* Tasks to perform *
a: In two sentences, summarize the text about apples below.
b: Reproduce word for word the part of the text about apples below, starting at "ALL ABOUT APPLES" and ending at "suppliers so special.".
Text passage below:
ALL ABOUT APPLES
In the heart of an exceptional, sun-drenched apple season, a bunch of us recently filled a van and headed west out of Portland to visit Rosemont’s two main apple suppliers. The trip was especially illuminating for us in showing two distinct sides of our sourcing from local farms. John Schreiber, Rosemont’s produce manager, has cultivated relationships with Brackett’s Orchards and Dow Farm Enterprise for years now, and on the ride up he was excited to share with a number of us what makes these suppliers so special.
End of Text passage.
Dataset below:
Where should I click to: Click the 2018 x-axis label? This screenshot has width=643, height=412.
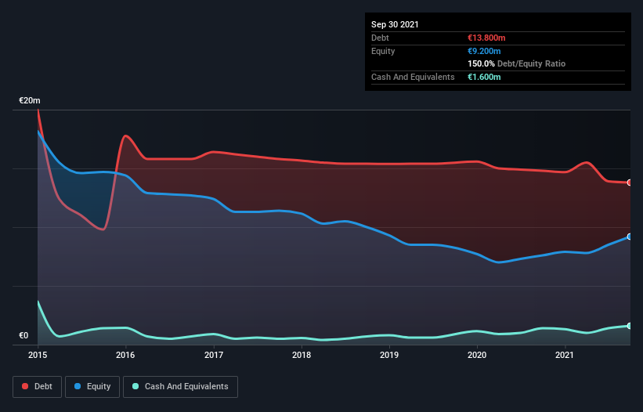pyautogui.click(x=302, y=355)
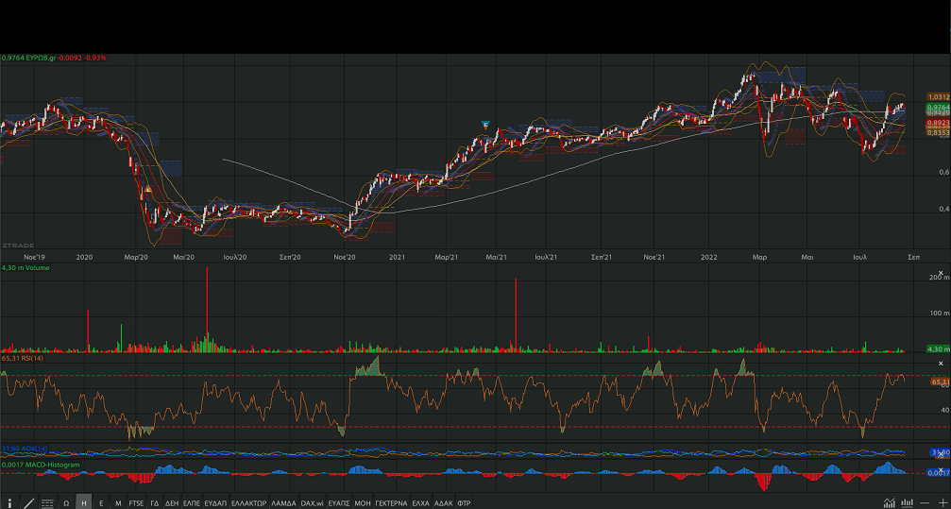Switch to the Ω hourly timeframe

click(67, 502)

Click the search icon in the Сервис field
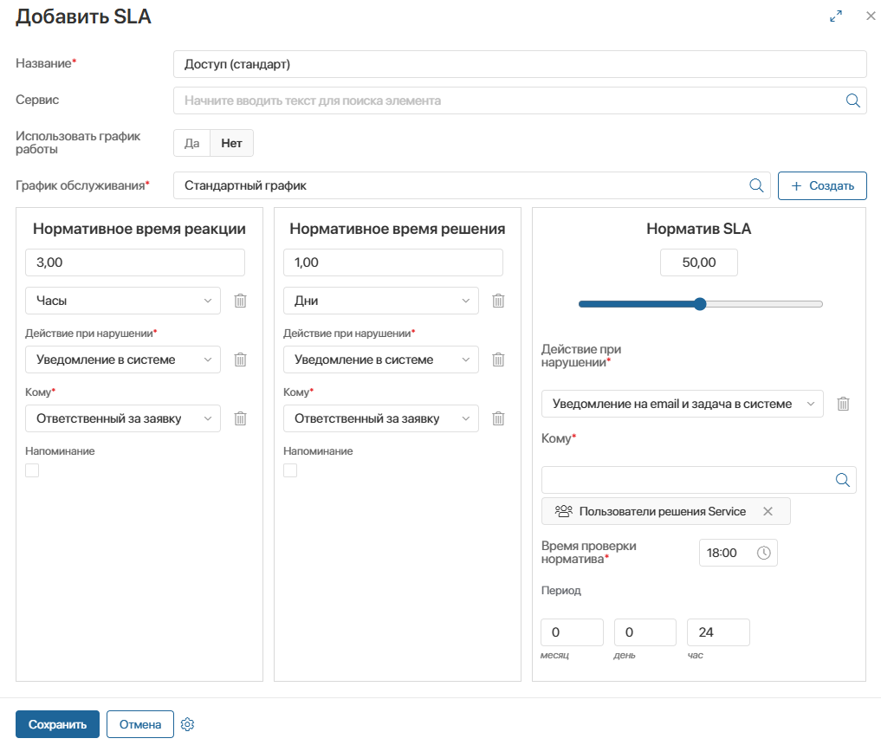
End of Dataset.
* Answers by item number *
a: During an exceptionally sunny apple season, a group drove a van west out of Portland to visit Rosemont's two main apple suppliers, a trip that showed two distinct sides of its sourcing from local farms. On the ride, produce manager John Schreiber, who has cultivated relationships with Brackett's Orchards and Dow Farm Enterprise for years, shared what makes these suppliers so special.

b:
ALL ABOUT APPLES
In the heart of an exceptional, sun-drenched apple season, a bunch of us recently filled a van and headed west out of Portland to visit Rosemont’s two main apple suppliers. The trip was especially illuminating for us in showing two distinct sides of our sourcing from local farms. John Schreiber, Rosemont’s produce manager, has cultivated relationships with Brackett’s Orchards and Dow Farm Enterprise for years now, and on the ride up he was excited to share with a number of us what makes these suppliers so special.